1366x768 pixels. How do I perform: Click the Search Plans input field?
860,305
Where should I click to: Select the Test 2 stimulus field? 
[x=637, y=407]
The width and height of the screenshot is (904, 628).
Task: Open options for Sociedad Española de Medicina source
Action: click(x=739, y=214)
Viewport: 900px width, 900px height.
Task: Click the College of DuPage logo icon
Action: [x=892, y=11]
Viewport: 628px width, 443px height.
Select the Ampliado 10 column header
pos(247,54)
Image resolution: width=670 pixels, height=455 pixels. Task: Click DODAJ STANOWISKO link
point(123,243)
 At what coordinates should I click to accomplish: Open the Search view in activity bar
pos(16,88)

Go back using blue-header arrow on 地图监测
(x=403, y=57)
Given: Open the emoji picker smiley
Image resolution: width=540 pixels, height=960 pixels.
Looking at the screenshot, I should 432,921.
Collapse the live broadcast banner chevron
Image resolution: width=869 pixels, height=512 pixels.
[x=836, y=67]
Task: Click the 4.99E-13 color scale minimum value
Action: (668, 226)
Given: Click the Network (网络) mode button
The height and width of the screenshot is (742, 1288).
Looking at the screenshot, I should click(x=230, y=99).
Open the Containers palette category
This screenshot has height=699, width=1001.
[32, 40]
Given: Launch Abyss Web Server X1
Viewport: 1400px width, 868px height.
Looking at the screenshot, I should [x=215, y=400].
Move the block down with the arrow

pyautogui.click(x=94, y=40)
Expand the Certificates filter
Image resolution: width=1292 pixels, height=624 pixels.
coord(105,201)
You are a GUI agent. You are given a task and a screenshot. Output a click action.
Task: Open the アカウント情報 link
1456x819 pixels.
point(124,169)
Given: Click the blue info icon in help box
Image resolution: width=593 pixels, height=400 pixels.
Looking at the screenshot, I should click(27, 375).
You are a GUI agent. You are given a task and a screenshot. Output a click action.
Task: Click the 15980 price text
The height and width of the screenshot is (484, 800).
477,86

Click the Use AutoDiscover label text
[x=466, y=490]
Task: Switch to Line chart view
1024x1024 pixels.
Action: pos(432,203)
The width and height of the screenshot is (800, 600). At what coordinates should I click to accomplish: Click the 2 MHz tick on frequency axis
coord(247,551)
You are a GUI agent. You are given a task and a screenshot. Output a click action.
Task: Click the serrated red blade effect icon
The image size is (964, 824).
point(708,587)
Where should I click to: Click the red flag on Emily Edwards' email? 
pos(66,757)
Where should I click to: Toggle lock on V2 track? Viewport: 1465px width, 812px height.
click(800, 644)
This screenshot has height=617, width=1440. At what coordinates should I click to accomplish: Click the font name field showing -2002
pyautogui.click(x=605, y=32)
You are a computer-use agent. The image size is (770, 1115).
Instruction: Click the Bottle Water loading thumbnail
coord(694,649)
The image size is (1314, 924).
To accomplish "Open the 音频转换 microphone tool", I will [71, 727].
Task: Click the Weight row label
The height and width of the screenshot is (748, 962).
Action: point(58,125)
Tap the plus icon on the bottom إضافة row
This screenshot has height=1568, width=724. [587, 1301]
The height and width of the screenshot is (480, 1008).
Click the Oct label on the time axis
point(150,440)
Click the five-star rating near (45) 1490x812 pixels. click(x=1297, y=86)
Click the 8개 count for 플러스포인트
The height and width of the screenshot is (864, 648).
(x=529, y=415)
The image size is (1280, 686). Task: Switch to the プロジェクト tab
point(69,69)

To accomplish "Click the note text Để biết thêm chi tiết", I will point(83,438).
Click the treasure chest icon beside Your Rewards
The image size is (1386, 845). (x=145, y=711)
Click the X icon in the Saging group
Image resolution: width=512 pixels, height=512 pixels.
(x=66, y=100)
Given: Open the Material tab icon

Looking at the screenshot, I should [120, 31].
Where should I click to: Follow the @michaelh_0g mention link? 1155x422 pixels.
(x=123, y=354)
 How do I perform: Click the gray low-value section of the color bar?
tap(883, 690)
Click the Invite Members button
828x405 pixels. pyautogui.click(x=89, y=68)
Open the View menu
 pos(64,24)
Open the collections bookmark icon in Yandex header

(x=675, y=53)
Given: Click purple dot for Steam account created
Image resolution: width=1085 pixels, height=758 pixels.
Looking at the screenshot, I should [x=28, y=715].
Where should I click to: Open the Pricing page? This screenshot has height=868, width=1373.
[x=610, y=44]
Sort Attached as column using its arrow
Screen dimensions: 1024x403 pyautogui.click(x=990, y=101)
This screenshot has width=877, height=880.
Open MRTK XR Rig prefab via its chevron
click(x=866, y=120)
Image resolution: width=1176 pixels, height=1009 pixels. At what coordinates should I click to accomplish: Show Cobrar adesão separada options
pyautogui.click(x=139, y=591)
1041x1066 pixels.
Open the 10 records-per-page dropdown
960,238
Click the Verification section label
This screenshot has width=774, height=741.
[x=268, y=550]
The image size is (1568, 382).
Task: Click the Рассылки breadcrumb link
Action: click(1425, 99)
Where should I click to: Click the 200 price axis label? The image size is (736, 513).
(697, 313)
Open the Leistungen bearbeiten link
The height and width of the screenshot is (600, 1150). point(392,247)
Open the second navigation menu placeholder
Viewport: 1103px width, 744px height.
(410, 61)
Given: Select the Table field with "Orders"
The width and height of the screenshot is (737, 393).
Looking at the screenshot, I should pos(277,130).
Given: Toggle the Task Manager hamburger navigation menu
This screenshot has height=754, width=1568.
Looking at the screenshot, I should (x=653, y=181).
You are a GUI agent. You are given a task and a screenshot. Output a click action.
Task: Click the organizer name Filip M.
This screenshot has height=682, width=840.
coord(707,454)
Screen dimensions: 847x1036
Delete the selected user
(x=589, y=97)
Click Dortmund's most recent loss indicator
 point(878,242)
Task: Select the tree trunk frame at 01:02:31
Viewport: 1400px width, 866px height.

◇ ◇ ◇

§ **Exercise brief**
Each line above is to be set down again verbatim.

§ **Finished task**
1366x768 pixels. How do I perform: Click the Search Plans input field?
860,305
Where should I click to: Select the Test 2 stimulus field? 
[x=637, y=407]
The width and height of the screenshot is (904, 628).
Task: Open options for Sociedad Española de Medicina source
Action: click(x=739, y=214)
Viewport: 900px width, 900px height.
Task: Click the College of DuPage logo icon
Action: [x=892, y=11]
Viewport: 628px width, 443px height.
Select the Ampliado 10 column header
pos(247,54)
Image resolution: width=670 pixels, height=455 pixels. Task: Click DODAJ STANOWISKO link
point(123,243)
 At what coordinates should I click to accomplish: Open the Search view in activity bar
pos(16,88)

Go back using blue-header arrow on 地图监测
(x=403, y=57)
Given: Open the emoji picker smiley
Image resolution: width=540 pixels, height=960 pixels.
Looking at the screenshot, I should 432,921.
Collapse the live broadcast banner chevron
Image resolution: width=869 pixels, height=512 pixels.
[x=836, y=67]
Task: Click the 4.99E-13 color scale minimum value
Action: (668, 226)
Given: Click the Network (网络) mode button
The height and width of the screenshot is (742, 1288).
Looking at the screenshot, I should click(x=230, y=99).
Open the Containers palette category
This screenshot has height=699, width=1001.
[32, 40]
Given: Launch Abyss Web Server X1
Viewport: 1400px width, 868px height.
Looking at the screenshot, I should [x=215, y=400].
Move the block down with the arrow

pyautogui.click(x=94, y=40)
Expand the Certificates filter
Image resolution: width=1292 pixels, height=624 pixels.
coord(105,201)
You are a GUI agent. You are given a task and a screenshot. Output a click action.
Task: Open the アカウント情報 link
1456x819 pixels.
point(124,169)
Given: Click the blue info icon in help box
Image resolution: width=593 pixels, height=400 pixels.
Looking at the screenshot, I should click(27, 375).
You are a GUI agent. You are given a task and a screenshot. Output a click action.
Task: Click the 15980 price text
The height and width of the screenshot is (484, 800).
477,86

Click the Use AutoDiscover label text
[x=466, y=490]
Task: Switch to Line chart view
1024x1024 pixels.
Action: pos(432,203)
The width and height of the screenshot is (800, 600). At what coordinates should I click to accomplish: Click the 2 MHz tick on frequency axis
coord(247,551)
You are a GUI agent. You are given a task and a screenshot. Output a click action.
Task: Click the serrated red blade effect icon
The image size is (964, 824).
point(708,587)
Where should I click to: Click the red flag on Emily Edwards' email? 
pos(66,757)
Where should I click to: Toggle lock on V2 track? Viewport: 1465px width, 812px height.
click(800, 644)
This screenshot has height=617, width=1440. At what coordinates should I click to accomplish: Click the font name field showing -2002
pyautogui.click(x=605, y=32)
You are a computer-use agent. The image size is (770, 1115).
Instruction: Click the Bottle Water loading thumbnail
coord(694,649)
The image size is (1314, 924).
To accomplish "Open the 音频转换 microphone tool", I will [71, 727].
Task: Click the Weight row label
The height and width of the screenshot is (748, 962).
Action: point(58,125)
Tap the plus icon on the bottom إضافة row
This screenshot has height=1568, width=724. [587, 1301]
The height and width of the screenshot is (480, 1008).
Click the Oct label on the time axis
point(150,440)
Click the five-star rating near (45) 1490x812 pixels. click(x=1297, y=86)
Click the 8개 count for 플러스포인트
The height and width of the screenshot is (864, 648).
(x=529, y=415)
The image size is (1280, 686). Task: Switch to the プロジェクト tab
point(69,69)

To accomplish "Click the note text Để biết thêm chi tiết", I will point(83,438).
Click the treasure chest icon beside Your Rewards
The image size is (1386, 845). (x=145, y=711)
Click the X icon in the Saging group
Image resolution: width=512 pixels, height=512 pixels.
(x=66, y=100)
Given: Open the Material tab icon

Looking at the screenshot, I should [120, 31].
Where should I click to: Follow the @michaelh_0g mention link? 1155x422 pixels.
(x=123, y=354)
 How do I perform: Click the gray low-value section of the color bar?
tap(883, 690)
Click the Invite Members button
828x405 pixels. pyautogui.click(x=89, y=68)
Open the View menu
 pos(64,24)
Open the collections bookmark icon in Yandex header

(x=675, y=53)
Given: Click purple dot for Steam account created
Image resolution: width=1085 pixels, height=758 pixels.
Looking at the screenshot, I should [x=28, y=715].
Where should I click to: Open the Pricing page? This screenshot has height=868, width=1373.
[x=610, y=44]
Sort Attached as column using its arrow
Screen dimensions: 1024x403 pyautogui.click(x=990, y=101)
This screenshot has width=877, height=880.
Open MRTK XR Rig prefab via its chevron
click(x=866, y=120)
Image resolution: width=1176 pixels, height=1009 pixels. At what coordinates should I click to accomplish: Show Cobrar adesão separada options
pyautogui.click(x=139, y=591)
1041x1066 pixels.
Open the 10 records-per-page dropdown
960,238
Click the Verification section label
This screenshot has width=774, height=741.
[x=268, y=550]
The image size is (1568, 382).
Task: Click the Рассылки breadcrumb link
Action: click(1425, 99)
Where should I click to: Click the 200 price axis label? The image size is (736, 513).
(697, 313)
Open the Leistungen bearbeiten link
The height and width of the screenshot is (600, 1150). point(392,247)
Open the second navigation menu placeholder
Viewport: 1103px width, 744px height.
(410, 61)
Given: Select the Table field with "Orders"
The width and height of the screenshot is (737, 393).
Looking at the screenshot, I should pos(277,130).
Given: Toggle the Task Manager hamburger navigation menu
This screenshot has height=754, width=1568.
Looking at the screenshot, I should (x=653, y=181).
You are a GUI agent. You are given a task and a screenshot. Output a click action.
Task: Click the organizer name Filip M.
This screenshot has height=682, width=840.
coord(707,454)
Screen dimensions: 847x1036
Delete the selected user
(x=589, y=97)
Click Dortmund's most recent loss indicator
 point(878,242)
Task: Select the tree trunk frame at 01:02:31
Viewport: 1400px width, 866px height.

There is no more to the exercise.